Wow. I grew up with 240 volts. Never bothered me.


----------



## jtsharp06 (Jan 31, 2021)

Dan Pierce said:


> If the trains are running at full speed ain opposite directions on the 2 loops then the isolated joint has the full voltage of each power supply on the rails so the insulated joiner has a possible potential of the sum of both supplies across it. that could be over 40 volts!!


Dan,

Pardon my ignorance but isn't the isolation joints sole purpose to isolate each track to separate power supplies or feeds? Are you referring to some sort of voltage jump across the rails?

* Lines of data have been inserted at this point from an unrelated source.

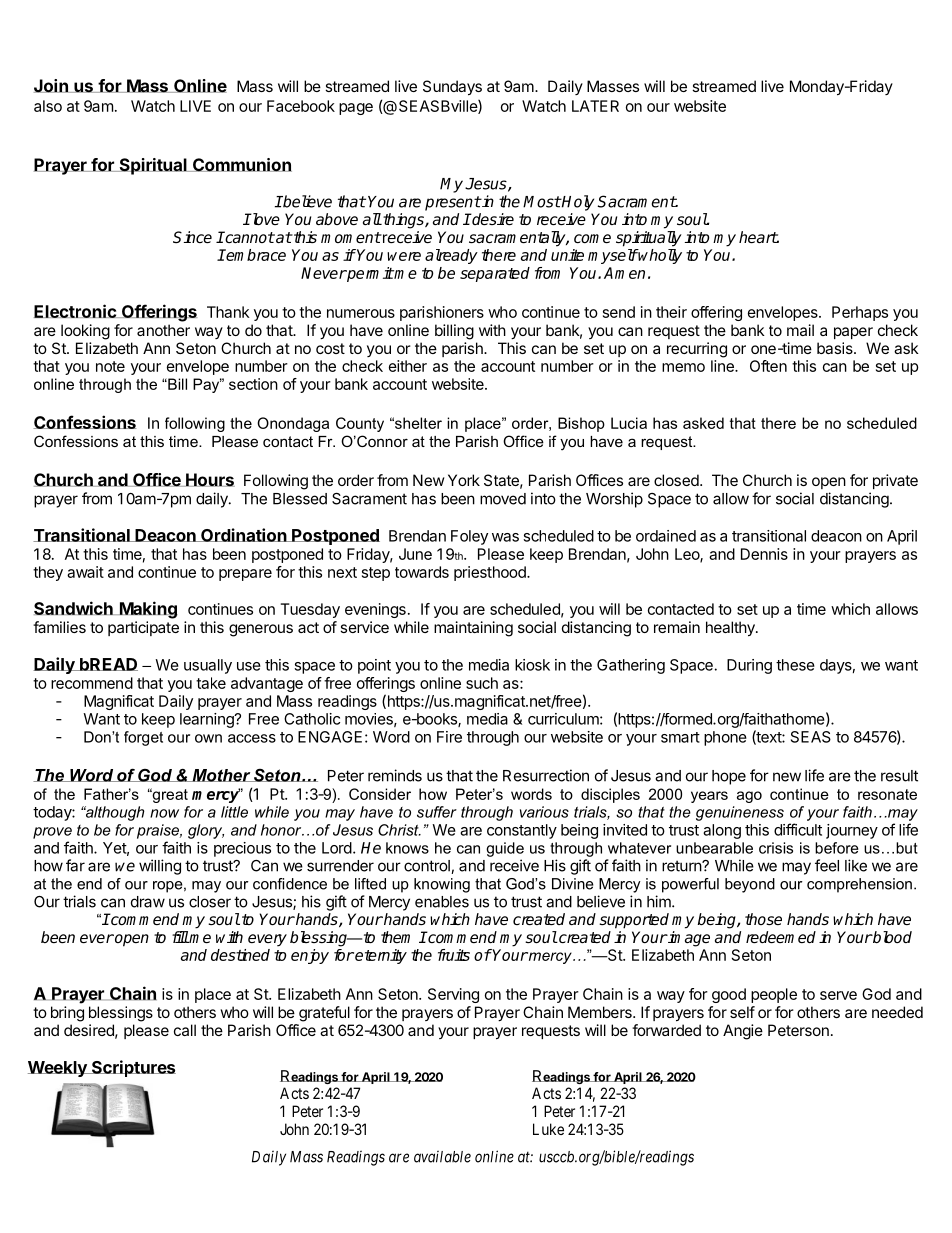  What do you see at coordinates (442, 1156) in the document?
I see `available` at bounding box center [442, 1156].
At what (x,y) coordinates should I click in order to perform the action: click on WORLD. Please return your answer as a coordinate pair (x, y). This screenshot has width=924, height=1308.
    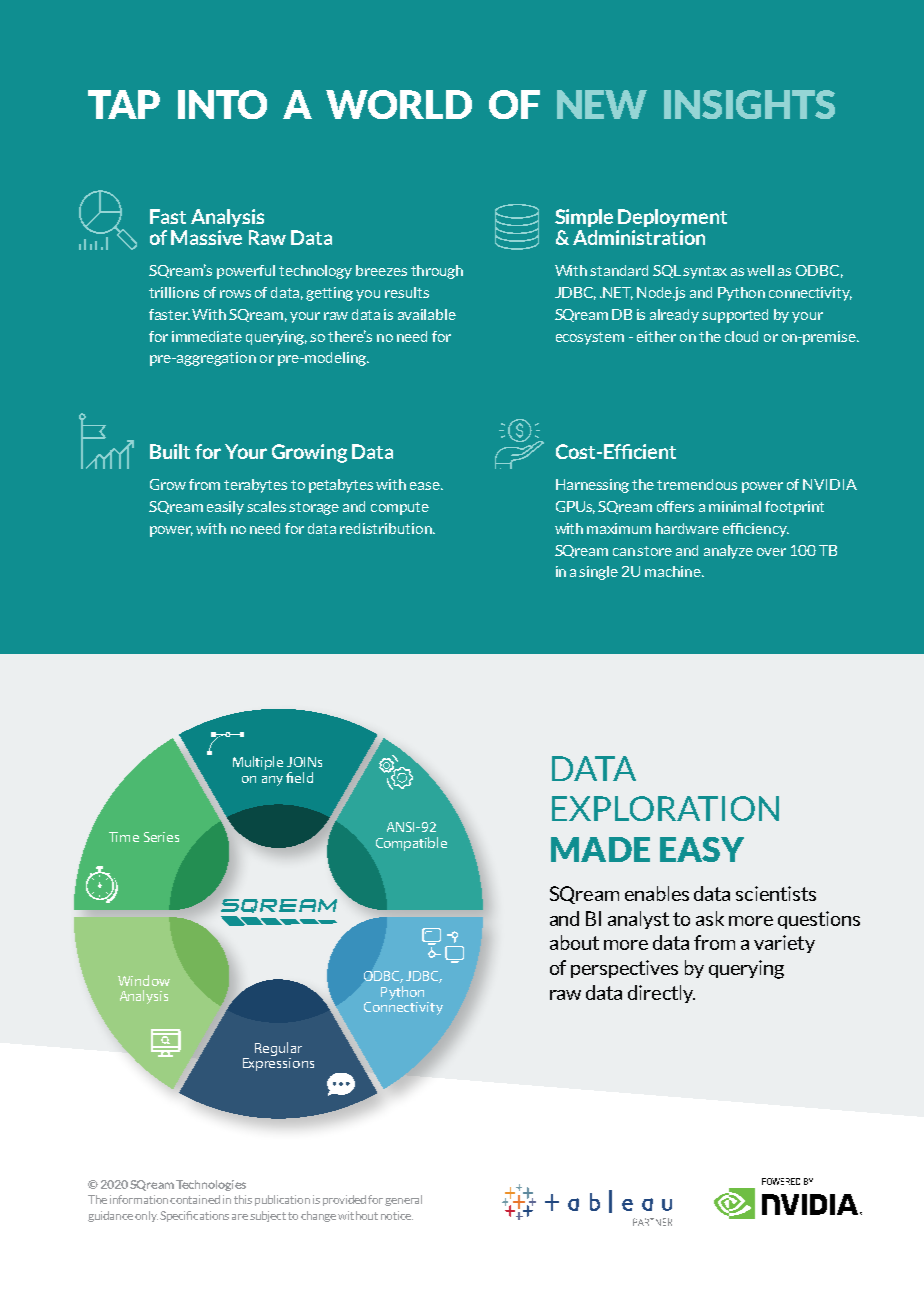
    Looking at the image, I should click on (399, 104).
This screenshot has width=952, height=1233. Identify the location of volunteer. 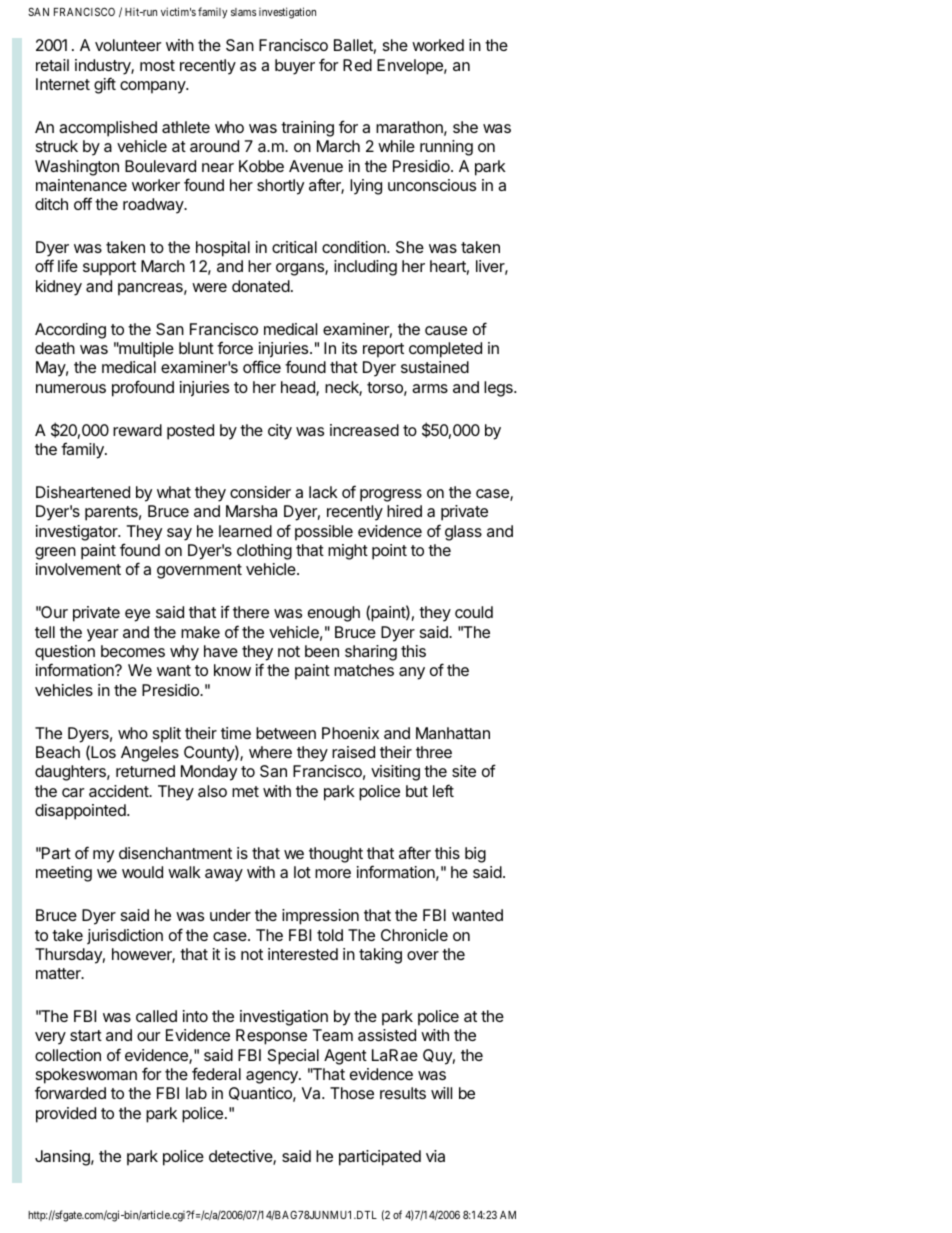
(128, 45).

Sent from my SM-N981U using Tapatalk


----------



## Greg Elmassian (Jan 3, 2008)

that is indeed what he is saying, with a particular set of polarity the potential could be that much right at the insulated joint...


----------



## Dan Pierce (Jan 2, 2008)

If any rolling stock goes across the isolated section then the black magic smoke can occur. Also any person touching this joint can get a good shock and jump thus causing possible harm. Aristo 27mhz units would sometimes 'fry' when this happened. 
When the human body is dry it may not feel the flow of electricity as the current will be low, but if one is hot and sweaty, body resistance is much lower. In the summer outdoors when working on my live DCC 24 volt track I get a good tingle from touching both rails at the same time. It can be quite shocking.


----------



## jtsharp06 (Jan 31, 2021)

Ok, so the track plan has changed alot and I tried to make things a little more interesting and expandable. @Greg Elmassian would you mind taking a look at this wiring diagram to see if I am on the right path for DC? Like I said before I am going to start converting my locos to battery but will still have a few on DC. I did not show the switches wired because I didn't want the drawing to get to messy. Thanks again for all of the valuable feedback.


----------



## Greg Elmassian (Jan 3, 2008)

I would run the inner loop and the switchyard and the passing siding from one controller, and the outer loop from the other one.

You have mixed them. Maybe you wanted to run the switchyard independently of the inner loop? Using the yard will almost surely need to overlap to the "main" inner loop.

take the left hand output and move it to the inner loop... take the right hand output and move to the outer loop.

Greg


----------



## jtsharp06 (Jan 31, 2021)

Thanks Greg I will do that. All the isolation joints and polarity look correct?

Sent from my SM-N981U using Tapatalk


----------



## Greg Elmassian (Jan 3, 2008)

Looks very good, especially since you isolated the mainline opposite the passing siding on the inner loop.


----------